The MARTA train doors hissed open, revealing a scene of decadently joyous humanity straight from a Bosch landscape. A high school freshman, I lacked the frame of reference to more than mildly comprehend what I was seeing. That sense of awe and enlightenment carried with me the entire night, so visceral that I can still feel it acutely and picture it perfectly. 

Though I had been sonically familiar prior to that fateful trip to the Omni, it was not until ensconced in the energy of the community that I was truly indoctrinated into the Grateful Dead mythology. Twenty-five years hence and the music and the lore is one of the few constants in my life.

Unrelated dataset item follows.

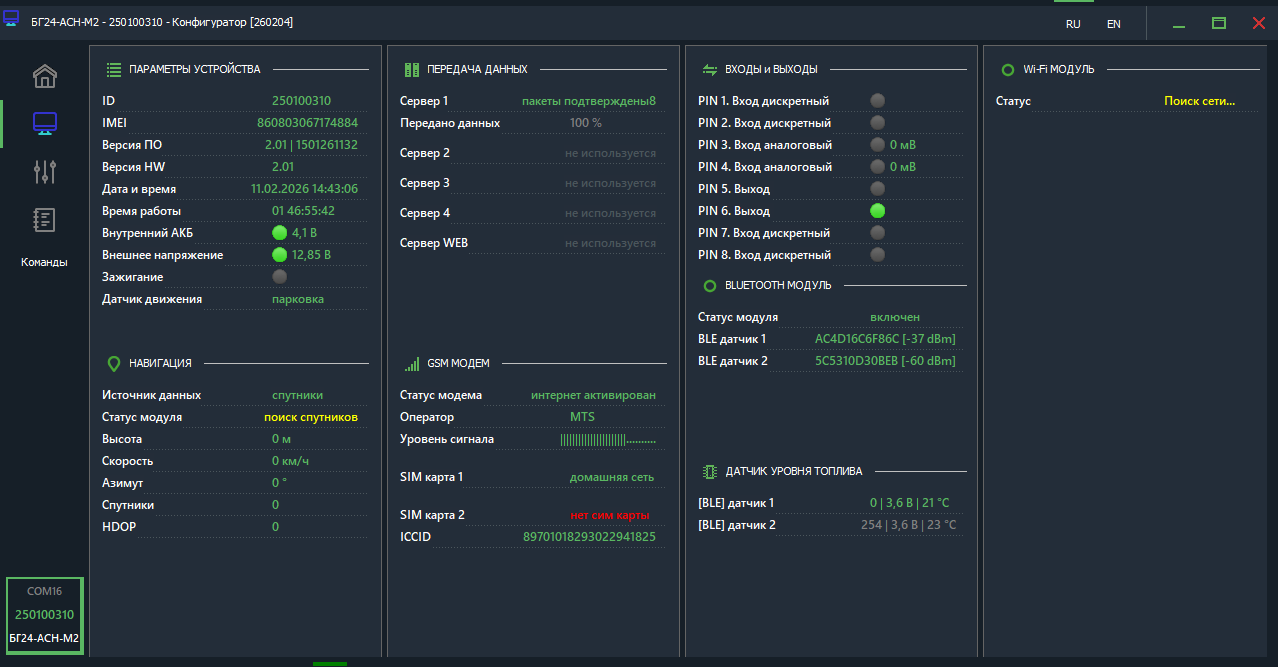This screenshot has width=1278, height=667.
Task: Open the Команды section
Action: (45, 262)
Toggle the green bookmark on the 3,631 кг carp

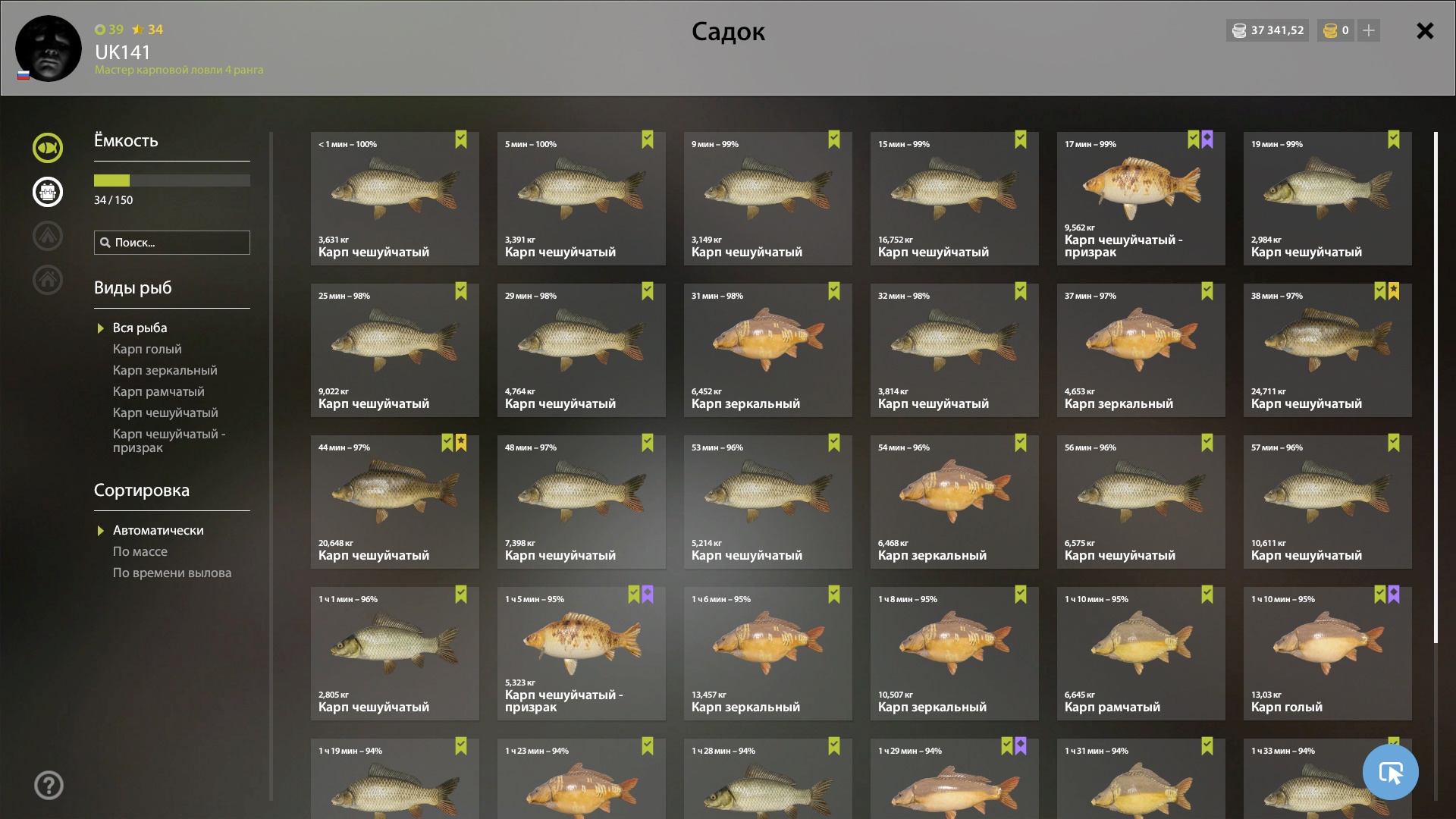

We are mere days away from a vital moment in our nation’s history. It is a chance to reflect on the continuum of our development and devolution, to mark the quadrennial establishment of the defining, or at least dominant, American ethos. For the past 55 years, the Grateful Dead and its legion of fans have been a fixture outlasting any of these political cycles, first in the counterculture and, with their astonishing longevity, then firmly rooted in the mainstream. 

Birthed in the Haight during the tumult of the Vietnam War, the band and Deadheads have lived through multiple and ongoing fights for equality, have experienced their share of internal and external death, have seen fashions come and go and come again, have heard the earnest pleas of reformers, and spat out the snake oil of charlatans. They were around for the chaos of 1968, the oil embargo, Iran-Contra, the AIDS crisis, 9/11, and all other milestones of recent American history. All the while, they have toured this land and others, bringing their flock together in a spiritual communion that may last an evening or a lifetime. 

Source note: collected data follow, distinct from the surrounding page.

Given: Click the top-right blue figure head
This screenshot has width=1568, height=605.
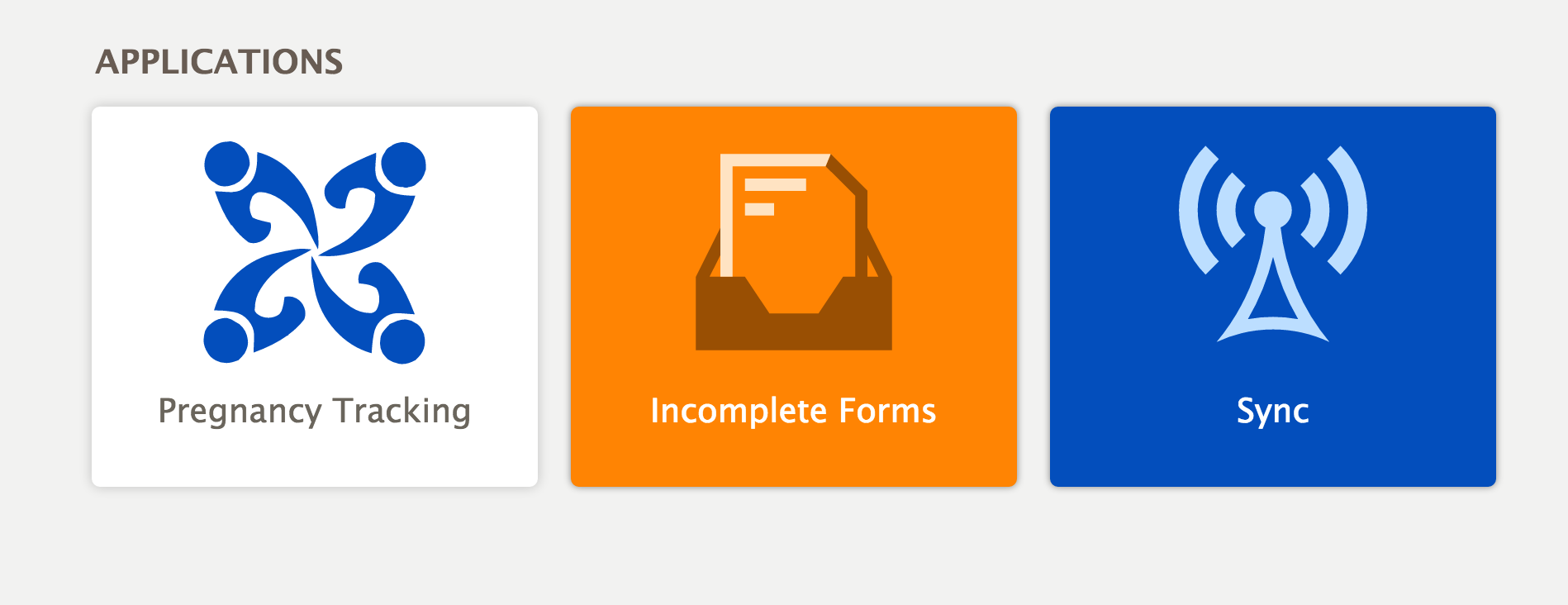Looking at the screenshot, I should 403,164.
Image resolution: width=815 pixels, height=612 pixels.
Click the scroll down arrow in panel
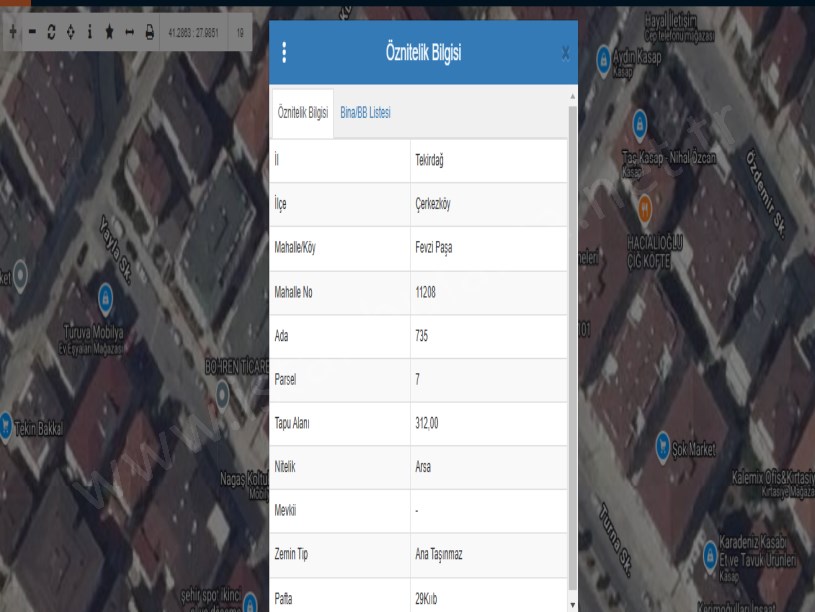coord(572,604)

A musical amalgam of country, folk, rock, jazz, and their own unique brand of psychedelia, the Grateful Dead is more American than apple pie (a dessert with decidedly Continental origins, just like many things we falsely claim as our own). Their songbook runs the gamut from pure poetry to ribald cowboy tales to quasi-religious explorations to borderline pop and then back again, their live shows legendary for their experimentation and joy. Derided by the uninitiated, defended by believers, they are as polarizing as politics, but a helluva lot more fun. 

Enduring their own and society’s hardships this many decades, the Grateful Dead and its successors have nonetheless stayed the course. Although a good deal of their music recognizes the darkness of humanity and American culture, the overwhelming message is one of positivity, optimism, survivorship, compassion, and the blessings of life on this landmass that stretches from sea to shining sea. 

Above all, the Grateful Dead has bonded together disparate groups into a following that is unrivaled in its cross-generational appeal. From stockbrokers to dropouts to suburban housewives to rocket scientists to NBA stars, the Deadhead diaspora is surprisingly diverse and inclusive, if not particularly conservative. Called to arms and fellowship by an unmistakable iconography, the Deadhead army would be fearsome if it wasn’t so kind. And yet, there are many core principles that are inviolable, which is why the band and its progeny have been so active in bringing out the vote. Hate and division have no place within the Dead’s conception of this nation.  

In this most objectively difficult period of my life, it is no wonder that my radio has been constantly tuned to the Dead over the past 10 months. The familiar songs are a salve to my injured soul, a motivation to my restless body, and carry the comfort of continuity. It is the music to which I listen upon rousing from a tortured night and to which I fall asleep after a challenging day. I am thankful for its presence, its lessons, and its connection to a world larger than I can see from my sometimes-lonely window. 

Regardless of the outcome of Tuesday’s election, whether we go down the road feelin’ bad or awake to a sunshine daydream, we are reminded by the Dead that this too shall pass, that the future is full of promise. Reassured by those melodies, there is nothing left to do but smile, smile, smile.